Check out Christopher Hitchens's interesting piece on the challenge of Pakistan and its relevance in the campaign to pacify Afghanistan and the war against jihadi terrorists. It lends more credence, I think, to my belief that our imperialist/colonialist/interventionist/humanitarian (or whatever terminology you prefer) further strains the ability of a democratic populace, like that of the United States, to have a meaningful understanding of the actions of its government and military.
Hitchens's piece talks briefly about the oddity that is Pakistan, about the strange hodgepodge of ethnic and religious alliances that were behind its creation, and how the nation is the result of political necessity and negotiation rather than through organic means. (I would argue that no nation-state is genuinely an "organic" body, but that's an argument for another time.) As I've said before, I think that this demonstrates an overlooked consequence of our imperial adventures. The principle of democracy is that the people lead. If the people are to lead (either directly as in Athens or through surrogates as in America), they need to have a workable understanding of the issues that confront them. The price of democracy isn't just vigilance, but education. Leaders need to educate themselves about the issues confronting their nation. When the people lead, the people face a responsibility to educate themselves to one degree or another about what, exactly, is going on in these issues.

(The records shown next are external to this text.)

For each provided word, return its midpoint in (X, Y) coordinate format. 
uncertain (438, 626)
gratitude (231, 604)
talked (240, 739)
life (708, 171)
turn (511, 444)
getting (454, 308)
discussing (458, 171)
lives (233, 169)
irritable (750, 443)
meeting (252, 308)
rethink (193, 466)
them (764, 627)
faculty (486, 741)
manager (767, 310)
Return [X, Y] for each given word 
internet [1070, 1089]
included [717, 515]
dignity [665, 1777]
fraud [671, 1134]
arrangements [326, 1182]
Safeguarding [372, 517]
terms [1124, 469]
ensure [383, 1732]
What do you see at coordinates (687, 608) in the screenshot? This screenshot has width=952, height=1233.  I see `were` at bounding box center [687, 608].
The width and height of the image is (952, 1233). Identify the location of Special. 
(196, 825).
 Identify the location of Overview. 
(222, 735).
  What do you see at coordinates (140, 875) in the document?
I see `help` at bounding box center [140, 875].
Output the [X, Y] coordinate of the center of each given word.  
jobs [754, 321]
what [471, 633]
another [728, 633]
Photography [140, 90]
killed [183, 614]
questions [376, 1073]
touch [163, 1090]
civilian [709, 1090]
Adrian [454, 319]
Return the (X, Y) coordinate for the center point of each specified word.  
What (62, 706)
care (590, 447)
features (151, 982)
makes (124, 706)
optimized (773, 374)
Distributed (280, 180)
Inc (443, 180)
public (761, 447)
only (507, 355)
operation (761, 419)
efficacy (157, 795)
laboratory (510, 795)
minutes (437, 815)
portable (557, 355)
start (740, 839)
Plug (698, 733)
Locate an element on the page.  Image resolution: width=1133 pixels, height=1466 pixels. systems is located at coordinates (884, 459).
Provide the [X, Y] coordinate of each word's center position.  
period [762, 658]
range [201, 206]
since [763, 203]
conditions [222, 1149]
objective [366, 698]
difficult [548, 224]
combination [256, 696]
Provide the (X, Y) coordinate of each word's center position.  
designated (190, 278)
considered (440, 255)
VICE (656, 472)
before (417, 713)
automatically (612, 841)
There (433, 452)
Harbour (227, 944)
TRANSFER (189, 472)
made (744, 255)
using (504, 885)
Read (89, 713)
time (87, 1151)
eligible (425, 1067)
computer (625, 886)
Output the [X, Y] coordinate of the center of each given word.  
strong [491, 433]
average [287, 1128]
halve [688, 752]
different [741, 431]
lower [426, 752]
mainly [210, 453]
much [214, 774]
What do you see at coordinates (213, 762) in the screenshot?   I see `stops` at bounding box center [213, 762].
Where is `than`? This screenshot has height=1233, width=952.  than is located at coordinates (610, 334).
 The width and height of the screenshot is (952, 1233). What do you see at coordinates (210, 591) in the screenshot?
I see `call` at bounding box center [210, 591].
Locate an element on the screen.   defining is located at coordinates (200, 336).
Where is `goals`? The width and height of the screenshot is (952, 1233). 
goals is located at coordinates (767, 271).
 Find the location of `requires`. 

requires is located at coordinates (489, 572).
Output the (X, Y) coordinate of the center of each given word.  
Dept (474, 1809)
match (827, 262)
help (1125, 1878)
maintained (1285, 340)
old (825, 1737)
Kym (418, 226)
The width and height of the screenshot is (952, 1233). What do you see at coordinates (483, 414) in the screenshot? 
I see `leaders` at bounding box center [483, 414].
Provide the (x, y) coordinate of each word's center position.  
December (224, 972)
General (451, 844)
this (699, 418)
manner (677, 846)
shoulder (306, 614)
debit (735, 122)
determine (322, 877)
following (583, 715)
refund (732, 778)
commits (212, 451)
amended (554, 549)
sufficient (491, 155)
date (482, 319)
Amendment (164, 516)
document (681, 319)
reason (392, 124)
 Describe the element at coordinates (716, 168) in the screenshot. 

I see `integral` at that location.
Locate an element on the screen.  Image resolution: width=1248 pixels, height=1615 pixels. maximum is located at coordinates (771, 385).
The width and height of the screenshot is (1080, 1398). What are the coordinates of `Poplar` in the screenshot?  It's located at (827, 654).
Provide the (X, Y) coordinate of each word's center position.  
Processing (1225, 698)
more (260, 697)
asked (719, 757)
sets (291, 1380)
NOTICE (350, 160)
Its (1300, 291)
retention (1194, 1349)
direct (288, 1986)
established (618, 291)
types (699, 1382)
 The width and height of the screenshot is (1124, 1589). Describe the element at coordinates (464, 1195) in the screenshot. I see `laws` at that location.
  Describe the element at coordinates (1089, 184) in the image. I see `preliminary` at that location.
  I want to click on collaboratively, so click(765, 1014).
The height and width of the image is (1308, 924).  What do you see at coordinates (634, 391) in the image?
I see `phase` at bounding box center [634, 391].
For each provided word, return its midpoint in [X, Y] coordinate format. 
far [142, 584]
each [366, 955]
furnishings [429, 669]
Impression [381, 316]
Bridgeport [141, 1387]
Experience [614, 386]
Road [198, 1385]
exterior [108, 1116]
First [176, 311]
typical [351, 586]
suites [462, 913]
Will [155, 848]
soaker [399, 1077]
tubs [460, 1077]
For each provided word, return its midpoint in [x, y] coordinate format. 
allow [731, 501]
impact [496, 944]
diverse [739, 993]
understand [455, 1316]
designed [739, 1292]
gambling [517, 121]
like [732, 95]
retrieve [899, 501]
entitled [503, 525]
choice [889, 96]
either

This is hard enough when the questions are about domestic issues like the environment, taxes, energy policy, transportation and infrastructure, and other day-to-day aspects of governance. When you broaden this responsibility to include the many intricate layers of the internal policies and conflicts of foreign countries, you are ensuring that the populace of the United States does not have the possibility of even a rudimentary level of understanding necessary to accurately judge the country's foreign policy. I'm a political and foreign policy junkie. I read tons of blogs, newspapers and magazines, with a particular eye to our entaglements in the Middle East. But I don't have anything resembling a complete picture of what's going on around the Pakistan/Afghanistan border. Foreign policy adventurism and aggression ensures that the people don't have a firm grasp of the nuance and complications involved in our military entanglements.